#### [What you are asked to do]
Exact reproduction of the following data is required.
Content starts
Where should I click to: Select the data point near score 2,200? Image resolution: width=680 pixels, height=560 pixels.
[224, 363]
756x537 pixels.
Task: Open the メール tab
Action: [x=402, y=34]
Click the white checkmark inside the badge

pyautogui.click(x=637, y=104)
Content ends
#### [Output for this task]
Where should I click to: Select the data point near score 2,200? Image resolution: width=680 pixels, height=560 pixels.
[224, 363]
756x537 pixels.
Task: Open the メール tab
Action: [x=402, y=34]
Click the white checkmark inside the badge

pyautogui.click(x=637, y=104)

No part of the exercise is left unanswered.